Still, Ohtani’s achievements are undeniable, particularly in his home country. Baseball has been the national sport in Japan for more than a century, and for most of that time, the Japanese have used the game to measure themselves against the United States. For decades, American teams led by Babe Ruth and many others demolished their hosts. But over time, the competition has evened.

Even as Japanese players succeeded in the major leagues, however, skeptics found reason to be critical. Hideo Nomo joined the Dodgers as a pitcher in 1995 and was voted Rookie of the Year, but cynics said he succeeded because he had an unorthodox, stop-motion delivery. When Ichiro Suzuki set a major league record in 2004 with 262 hits in a season, critics said he did so primarily by hitting ground balls and line drives. Hideki Matsui was a top slugger in Japan, but turned out to be an ordinary power hitter on the Yankees.

Ohtani, though, is beating the Americans on their own terms. “He can hit a home run 500 feet and throw a ball 100 miles per hours, and he’s bigger and stronger than most Americans,” said Robert Whiting, who has written several books on baseball in Japan, including “You Gotta Have Wa.”

Ohtani’s Ruthian contract might never have been signed if Nomo, Hideki Irabu and Alfonso Soriano hadn’t challenged Japanese restrictions on the movement of players in the 1990s. Nomo, for instance, retired from Japanese baseball so he could sign with the Dodgers, while Irabu pushed back when his old team, the Chiba Lotte Marines, cut a deal to send him to the San Diego Padres. Irabu was later sent to the Yankees, his preferred destination. A couple of years later, Soriano, who had been drafted as a teenager by the Hiroshima Carp, followed.

“The real credit for the growth of the Japanese market in the U.S. belongs to Nomo, Irabu and Soriano,” said Gene Orza, a longtime lawyer for the M.L.B. Players Association. “Those three broke the dam. Ohtani really owes it to them.”
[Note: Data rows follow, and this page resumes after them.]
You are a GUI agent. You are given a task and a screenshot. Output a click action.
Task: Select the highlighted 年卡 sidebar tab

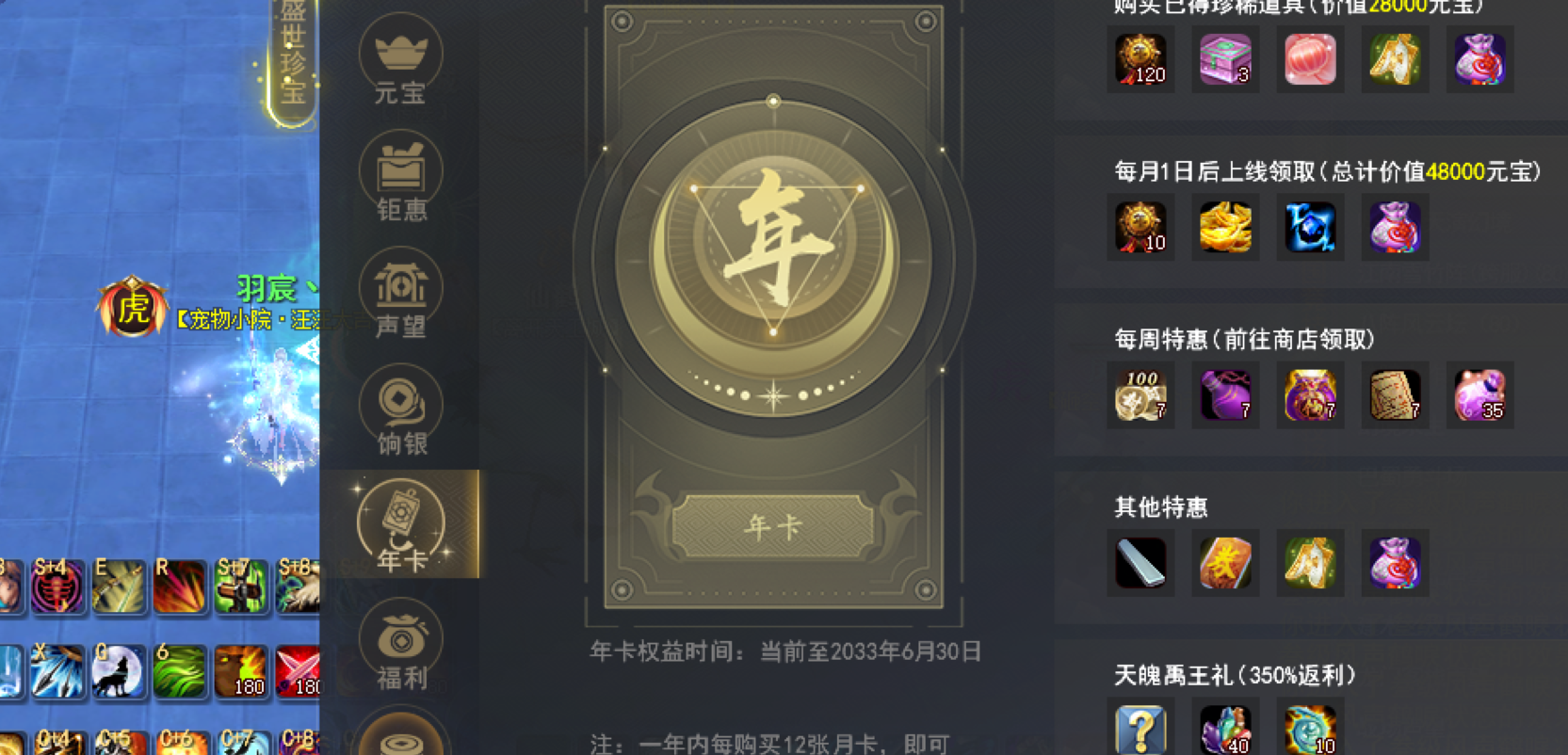tap(400, 524)
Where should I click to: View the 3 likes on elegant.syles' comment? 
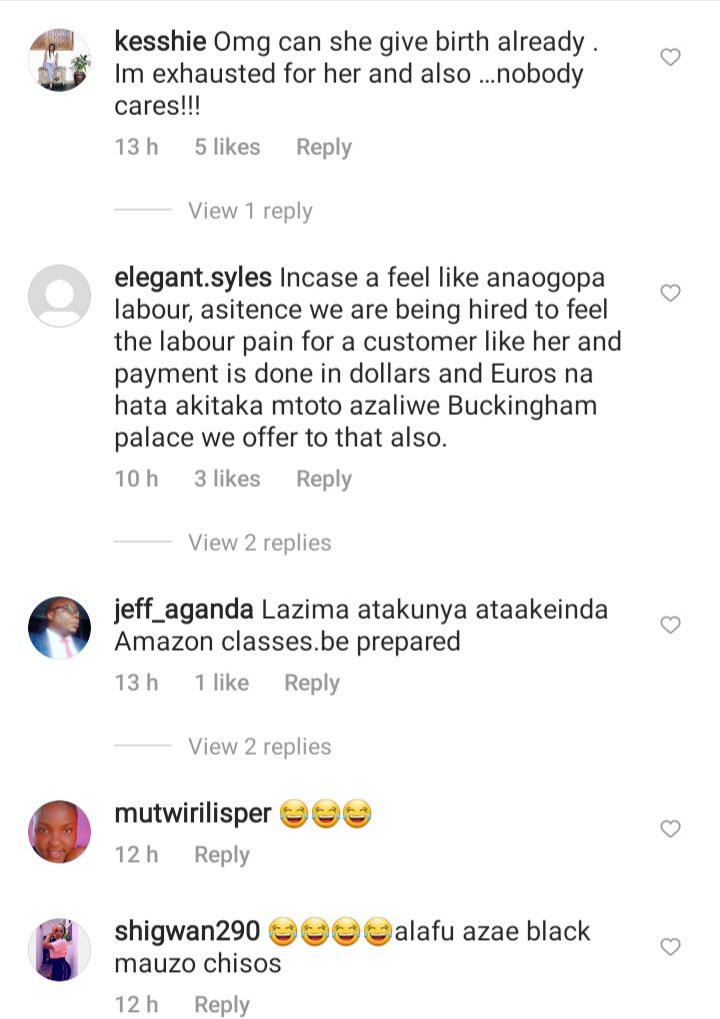[x=227, y=479]
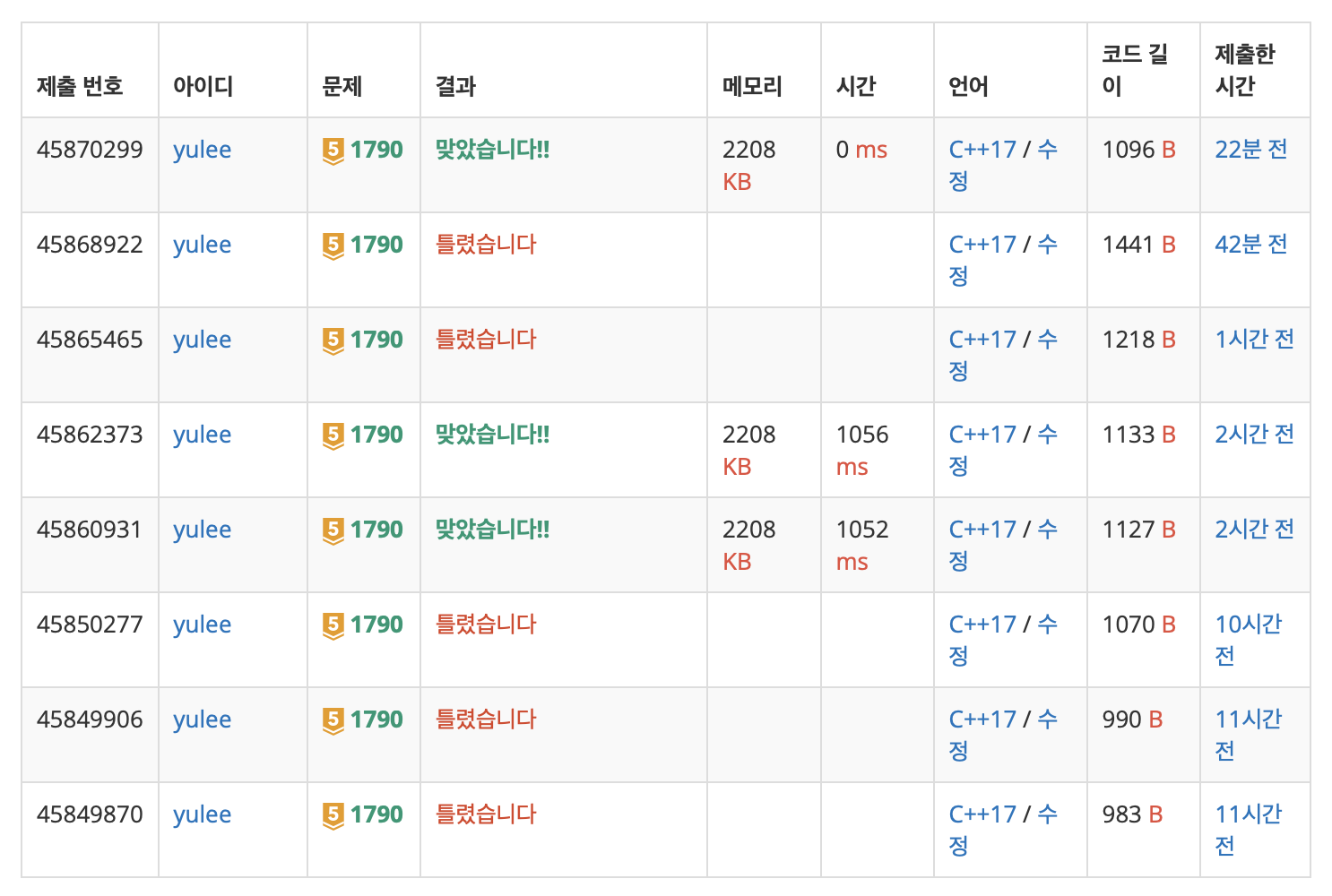Click the Gold 5 icon in the 45849906 row
The image size is (1332, 896).
(333, 720)
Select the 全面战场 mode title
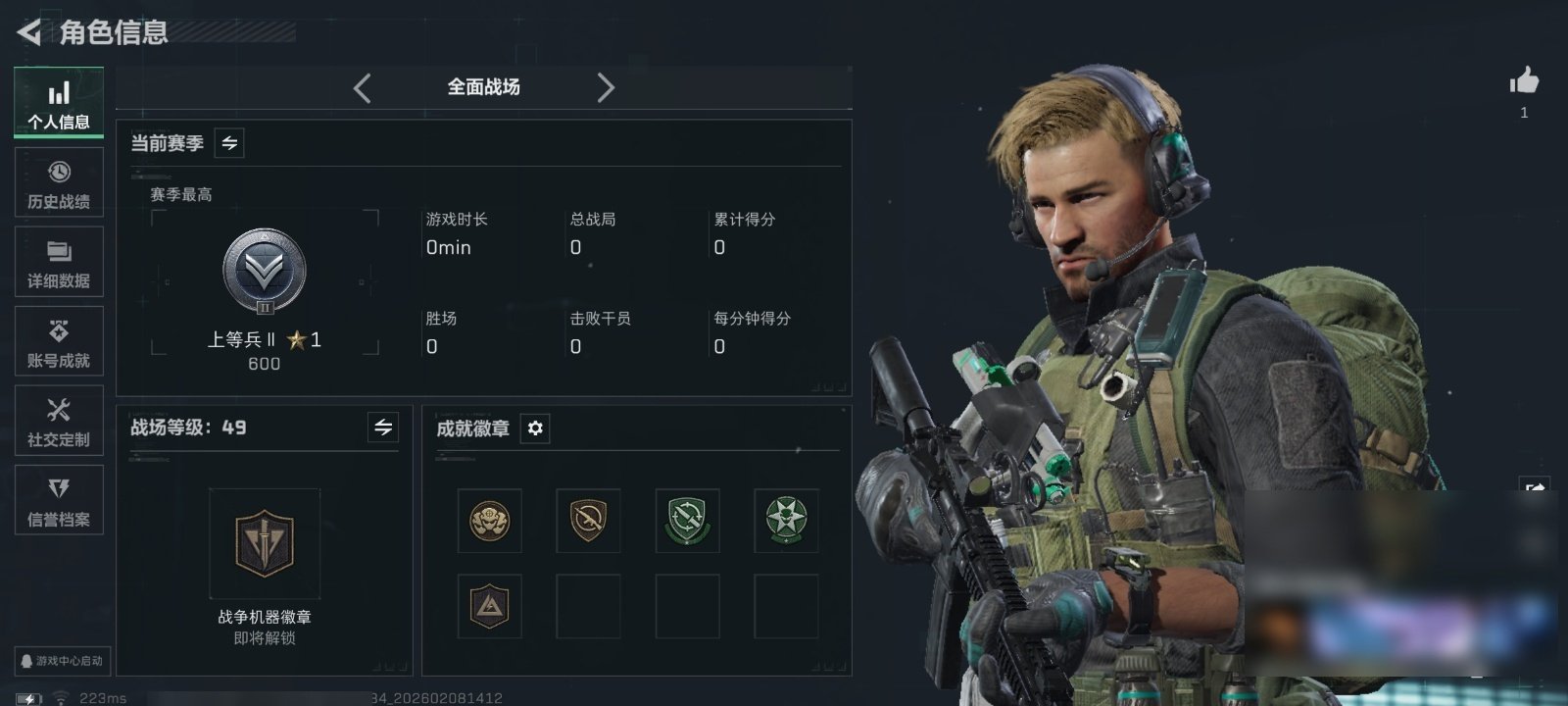 483,87
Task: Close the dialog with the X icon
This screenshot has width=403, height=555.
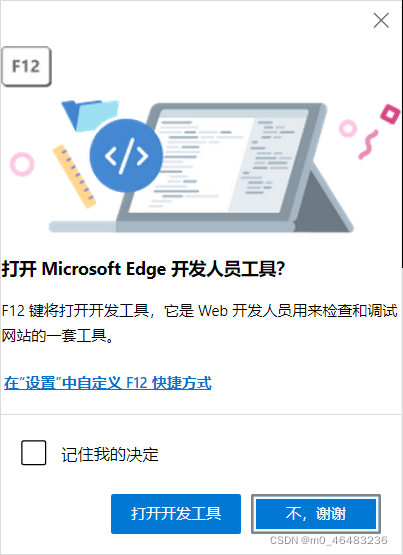Action: pyautogui.click(x=381, y=20)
And even if the Dodgers do not make back their money directly from Ohtani, they may be playing the long game. They have made the playoffs 11 consecutive years, but won only one World Series title. By teaming up Ohtani with Freddie Freeman and Mookie Betts — two other former M.V.P.s — as well as an excellent pitching staff, the Dodgers become the dominant team of the decade.

That is a far cry from the Angels, who never made the playoffs or even had a winning record during Ohtani’s six seasons with the team.

“If the Dodgers win two or three World Series in the next six, seven years,” Gennaro said, “Ohtani will be the face of the franchise and a whole generation of fans will follow the team for years.”